Facebook Removes Regional Network Privacy and Visibility Settings

Yesterday afternoon Facebook posted about how the site is growing beyond regional networks and how networks will no longer be part of the privacy settings. The rationale is that the company has grown beyond it’s previous boundaries and as such, “these networks too often represent large geographical areas—sometimes entire countries—that no longer accurately reflect people’s real-world connections”.

While I personally understand the challenges of managing geographic data, it seems strange that Facebook would eliminate regional networks. Yes, managing the countless regional networks that exist in the world is not easy, but ultimately this was one of Facebook’s greatest values. As I’ve described on countless occasions, one of Facbeook’s greatest opportunities is through leveraging regional data to optimize search results. Eliminating these regions doesn’t really make much sense.

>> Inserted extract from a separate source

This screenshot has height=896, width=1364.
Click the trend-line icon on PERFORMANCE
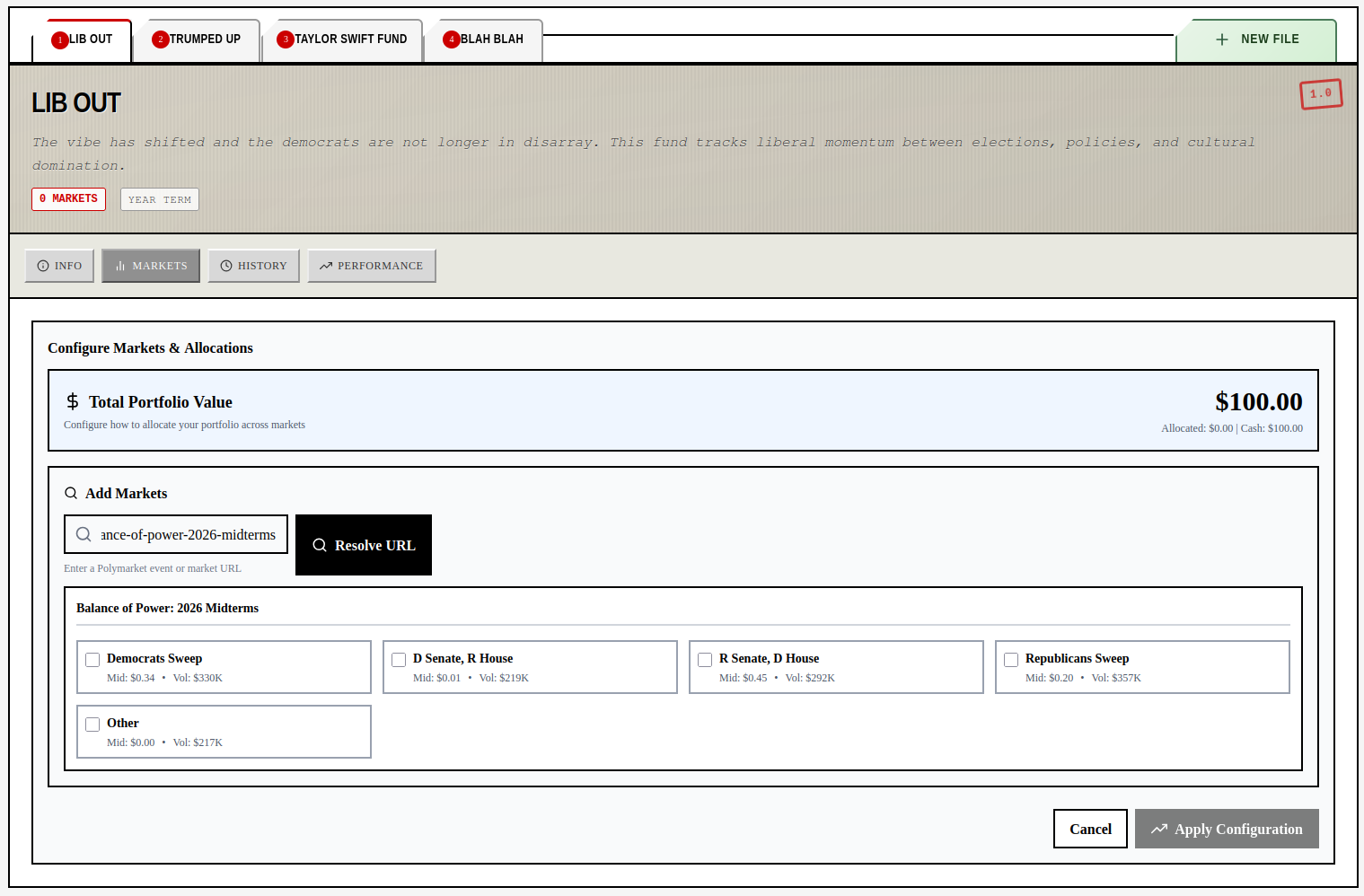[x=325, y=265]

Paul McDonald writes on the Facebook blog, “If you’ve ever created a group or event and set it so that only members of a certain regional network could join, that group or event will now become open to everyone.” What?!?! Doesn’t it make sense to limit an event to a specific region? Then again, Paul is most likely referencing the visibility settings of that event. In theory this makes a lot of sense as long as Facebook leverages this network data for setting geographical regions.

On Twitter one of the greatest weaknesses is that the site doesn’t differentiate between “Washington, D.C.” and “Washington DC”. The result is that developers need to build geographic filters that find similar locations and also account for misspellings. As I understand it, the networks are not being removed, instead they will simply have no impact on privacy and visibility settings. While scaling geographic networks is extremely challenging, I believe it’s one of the most important features of Facebook.

It’s important for the company to localize information, including geographic information, and include that data to help create more relevant search results. While Paul McDonald states that the “information will continue to appear in search results”, I hope it doesn’t mean that Facebook won’t continue expanding their geographically relevant features.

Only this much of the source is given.